Fractional Chief Innovation Officer (CINO)

A Practical Solution for Medium Sized Companies to Grow

The 80/20 Solution for the MisFortune 10,000

The Fortune 1,000 work innovation process like mad. Many have fine-tuned frameworks with a high level of sophistication. That lowers risk. However, elaborate innovation frameworks slow things down. This mild paralysis is an opening for small and medium sized companies. They can grow by beating bigger players to the punch. But the “MisFortune 10,000” tend to miss this opportunity.

Time to consider a Fractional Chief Innovation Officer (CINO) to load up that innovation punch. Here’s why.

Speed and momentum matter in innovation, even more so to smaller firms. Leverage the innate agility. The best way to ramp up and grow quickly, beyond having a great initial business idea, is to continuously innovate. It’s strategic for a growth oriented organization.

This means you need a bona fide innovation professional on staff. A full time Chief Innovation Officer (CINO) is a large line item expense, and, most small and medium sized companies simply can’t afford one — or think they can’t. Instead, it’s up to the skeleton C-Suite team, already maxed out, to not only formalize operations, but also, continue to invent. That never works. Those functions are polar opposites.

Real expertise is expensive and many second stage companies get sticker shock when faced with hiring expertise. CEO’s and founders of these companies are used to the high performance/low pay model they got used to in the first phase of growth.

Lack of innovation expertise is a major reason MisFortune 10,000 struggle to grow. A Fractional CINO addresses these missing skill sets:

The MisFortune 10,000 Tend to Lack These Innovation Skills:

  • Process and Innovation Project Management Skills — including: team building, culture leadership, innovation project roadmapping, and more. If you’re mid-sized, paying attention to growing these skills helps you grow.
  • Market Research — qualitative, quantitative, and ethnographic research are rarely done in mid-sized organizations.

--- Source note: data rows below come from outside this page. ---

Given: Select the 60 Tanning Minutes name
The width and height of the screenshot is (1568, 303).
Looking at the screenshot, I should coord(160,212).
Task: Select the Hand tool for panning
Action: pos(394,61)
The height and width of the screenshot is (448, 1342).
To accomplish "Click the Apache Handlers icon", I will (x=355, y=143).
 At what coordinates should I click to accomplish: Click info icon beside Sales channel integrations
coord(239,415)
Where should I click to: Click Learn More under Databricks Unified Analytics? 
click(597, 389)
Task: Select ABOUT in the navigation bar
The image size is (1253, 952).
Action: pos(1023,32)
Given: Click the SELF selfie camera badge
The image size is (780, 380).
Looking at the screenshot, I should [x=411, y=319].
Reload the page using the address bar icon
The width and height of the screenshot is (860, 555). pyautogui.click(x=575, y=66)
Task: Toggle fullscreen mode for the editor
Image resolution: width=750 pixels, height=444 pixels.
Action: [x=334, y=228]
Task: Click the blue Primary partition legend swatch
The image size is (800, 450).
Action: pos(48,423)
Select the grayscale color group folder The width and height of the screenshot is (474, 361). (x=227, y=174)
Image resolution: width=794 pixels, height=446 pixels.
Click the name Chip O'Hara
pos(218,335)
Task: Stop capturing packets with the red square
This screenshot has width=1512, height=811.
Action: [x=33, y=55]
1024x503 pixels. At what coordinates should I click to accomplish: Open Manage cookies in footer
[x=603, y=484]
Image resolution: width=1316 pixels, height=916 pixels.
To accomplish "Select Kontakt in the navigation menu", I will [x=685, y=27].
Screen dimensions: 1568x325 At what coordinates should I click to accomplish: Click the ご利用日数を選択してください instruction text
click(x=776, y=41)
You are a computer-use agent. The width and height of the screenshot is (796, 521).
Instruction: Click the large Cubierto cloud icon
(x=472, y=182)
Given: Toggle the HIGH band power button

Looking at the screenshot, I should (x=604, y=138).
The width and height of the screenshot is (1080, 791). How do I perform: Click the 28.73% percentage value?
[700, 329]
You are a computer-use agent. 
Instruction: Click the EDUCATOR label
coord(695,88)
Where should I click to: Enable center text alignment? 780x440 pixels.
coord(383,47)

In general “insight development” (finding opportunities to grow) is something that should not be purely intuitive. Doing even basic market research takes training and experience.
  • Facilitation — who conducts strategy, visioning, ideation, and solution development meetings? It’s almost impossible for an insider, with other duties and biases, to do this well.
  • Prototyping — including: design, graphic arts, and concept writing are skills that go beyond engineering. New ideas need to integrate product development with marketing and sales as well.
  • Product Development — taking good ideas and fine tuning, branding, and packaging, all require informed creativity, and, hands-on, knowledge and experience.
  • Digital Technology and Marketing — It’s hard to emphasize what a big innovation opportunity (or a huge pitfall) the plethora of new digital tech is for a second stage company.

Fractional Trend

It’s the 80/20 rule. Hiring a Fractional CINO gets you most of the pricey benefits of having innovation process experience. Don’t be put off by the new jargon, a strategic part timer isn’t a new concept, but it is an emerging trend.

Look at what GigX is doing, or Toptal in the software/financial space. There are many firms and consultants offering CxO fractional services. The Edward Lowe Foundation provides strategic growth assistance as part of their many and varied programs for second stage companies. The win for the fractional person is straightforward — it’s flexible, part time, interesting, well paid, work.

Hire a Fractional Chief Innovation Officer, It’s the 80/20 Solution

A Fractional Chief Innovation Officer is a practical, high value solution. A part time strategic asset gets your organization focused on the most essential, growth oriented, innovation projects.

A Fractional Chief Innovation Officer is a MisFortune 10,000 solution for growth.

GFi does fractional CINO work. Final thought: Non-profits need CINO skills too.

    2 responses to “Fractional Chief Innovation Officer (CINO)”

    1. Paul Everett says:

      How do you structure that, Gregg? Hourly? Daily? Only results are paid for? I tried the latter a couple of times. Got the results. Didn’t get the pay. Money does funny things to people’s integrity.

      • greggfraley says:

        There are different ways to do it. I’d normally start with a standard consulting contract. A Letter of Understanding to set expectations. I’d not peg a contract to specific results, because it’s not entirely under your control. Then there are creative deals which could include shares, equity, warrants, other.